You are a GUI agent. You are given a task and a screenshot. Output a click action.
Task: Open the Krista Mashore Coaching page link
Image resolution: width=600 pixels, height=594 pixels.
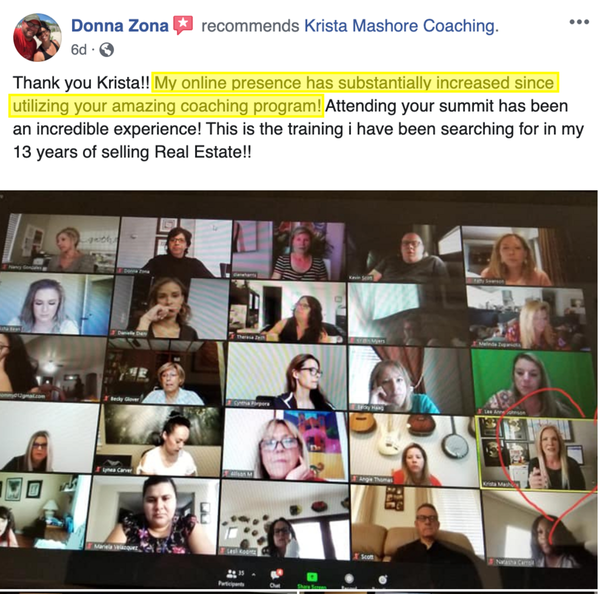click(x=400, y=26)
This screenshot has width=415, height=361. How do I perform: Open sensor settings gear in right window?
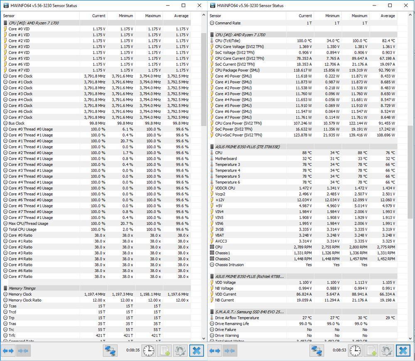[387, 351]
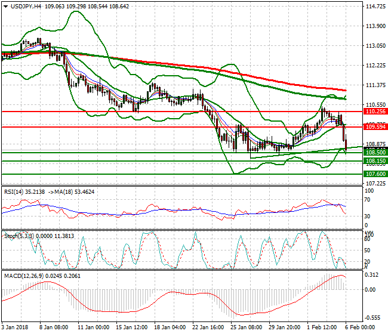Select the 15 Jan 12:00 time marker

click(x=131, y=329)
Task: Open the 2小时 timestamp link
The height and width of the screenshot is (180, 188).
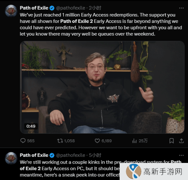Action: (95, 8)
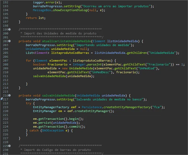
Task: Click 'return lst;' statement
Action: pyautogui.click(x=36, y=18)

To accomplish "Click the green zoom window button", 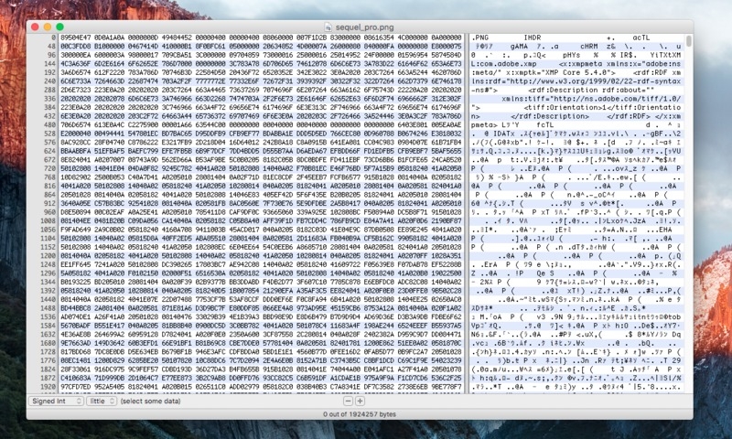I will [60, 27].
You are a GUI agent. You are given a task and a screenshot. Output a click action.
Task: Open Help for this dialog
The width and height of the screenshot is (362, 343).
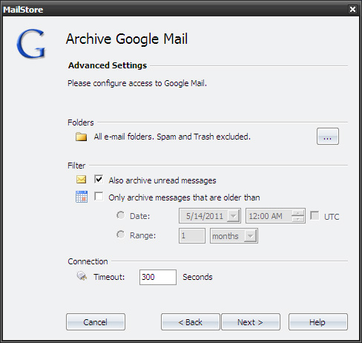coord(318,322)
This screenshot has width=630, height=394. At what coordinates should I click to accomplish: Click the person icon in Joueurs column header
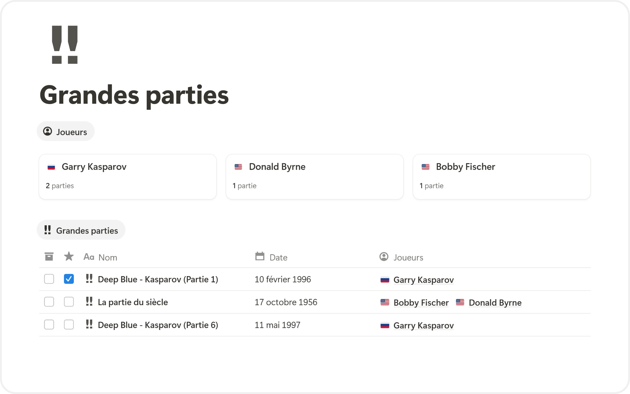pyautogui.click(x=384, y=257)
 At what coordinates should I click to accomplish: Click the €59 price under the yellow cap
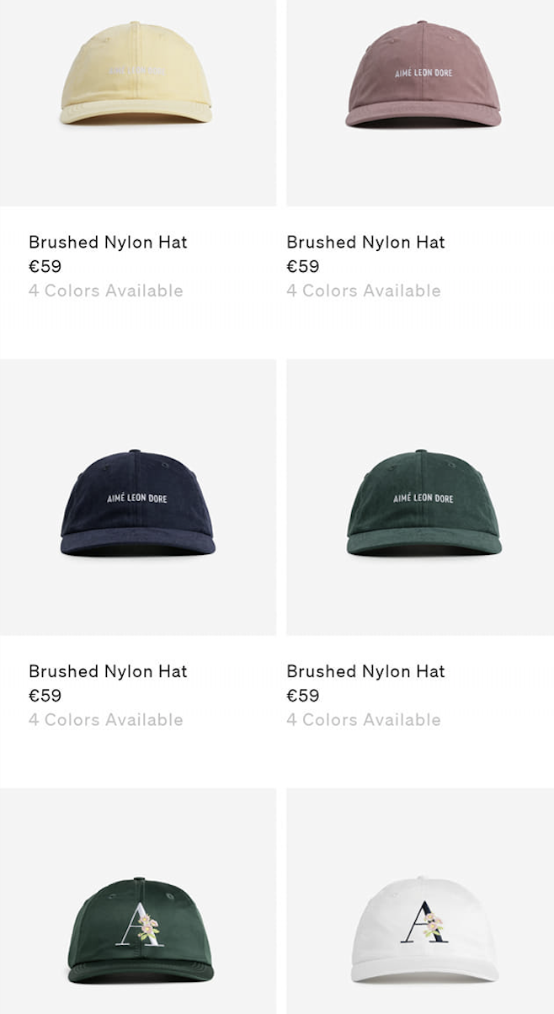[x=45, y=267]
============
The problem | Report how many lines in the material above include "link", and give no other words.

Task output | 2